We also have this 'headless' feature that lets developers seamlessly blend in their favorite UI framework or their own custom designs without any hassle. This flexibility is particularly great for things like complex admin panels, SAAS interfaces, and B2B portals. On the other hand, if you're working on simpler tools for internal use – you know, the ones that don't need a lot of tweaking – Refine might offer more complexity than necessary.


low-code doesn't necessarily mean drag-n-drop, though that is typically the association in people's minds

To us, low-code is really about creating simpler, or higher up the logical stack, abstractions, and then generating the implementation.

Our take is not so far off from yours, where we take a code first approach. Users declaratively define their application in CUE and then get most of the code. Rather than providing hooks, we let the user write directly in the output code. Unlike Refine, we enable our tool to continue to aid the developer beyond the initial scaffold phase, allowing things like the data model to update and the user gets new database migrations to be auto-generated and applied. We also make it really easy for anyone to create and share these application blueprints or generators (as we call them).

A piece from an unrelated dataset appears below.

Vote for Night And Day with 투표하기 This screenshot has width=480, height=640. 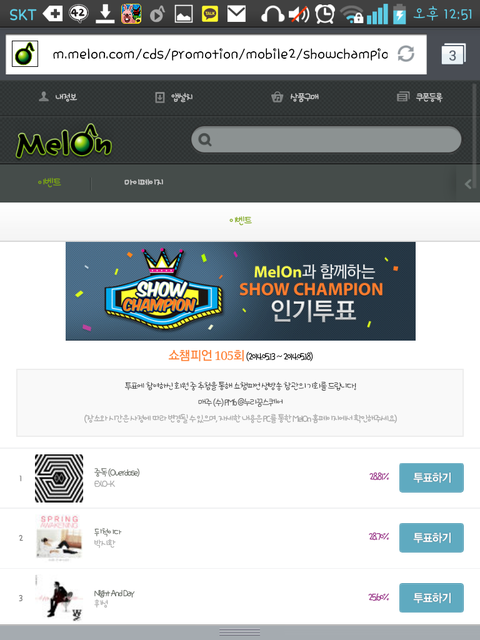coord(431,598)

In this way, the user can select any mix of technology and make starterkits or addons for any application, not just webapps. For example we have users (ops team) injecting and maintaining CI & k8s files into their service fleets (dev team). This is a case where we see low-code, as a term, more generally.

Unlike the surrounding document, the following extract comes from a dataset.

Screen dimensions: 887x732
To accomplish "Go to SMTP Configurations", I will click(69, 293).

https://github.com/hofstadter-io/hof


Oops, you're absolutely right. The frontend ecosystem is quite complex, and the entry barrier for engineers working in other roles is getting a little higher every day. Perhaps by default, Vite should be used, and Remix or Next.js alternatives should be shown for advanced frontend developers. Thank you so much; we will definitely improve this area.


Something else people may want to consider is the community health. Vite, Remix and Next.js are all extremely healthy, but Next.js is currently in a league of its own. You can see the community information for all three at:

https://devboard.gitsense.com/vitejs/vite

https://devboard.gitsense.com/remix-run/remix

https://devboard.gitsense.com/vercel/next.js

The only other project that I've seen with greater engagement than next.js on GitHub is Microsoft's vscode.

Full Disclosure: This is my tool.


refine's headless architecture offers developers the flexibility to implement their design using any UI framework to their apps. It also comes with built-in UI integrations for popular libraries like Material UI, Ant Design, Chakra UI, and Mantine.

With react-admin, you have no choice other than using Material UI for your app. refine's provides nearly all the features of react-admin enterprise provides as open-source.

Since refine's architecture is headless, router logic is completely detached from the business logic and UI layer. So you can use refine with React Router, NextJS, Remix, or any other framework may pop-up as long as it's React based. With react-admin, you can only use react-router and it doesn't have a real SSR support, while with refine, you can use SSR frameworks like NextJS and Remix without being limited.


The foundation of our motivation to create v4 was community feedback. Thank you so much for providing us the opportunity to improve ourselves!


Thank you so much for your comment. We believe that the most valuable aspect is allowing developers to work in their own environment with the tools and integrations they prefer. We're very happy that we've been able to reflect this.


Hey, with our open-core, you can connect to any data source as long as it provides a Public API. In our Enterprise edition, however, we support Direct Database connections (PostgreSQL, DynamoDB, Oracle DB) and other integrations that cannot be used client-side (such as Salesforce, Slack, Stripe, etc.)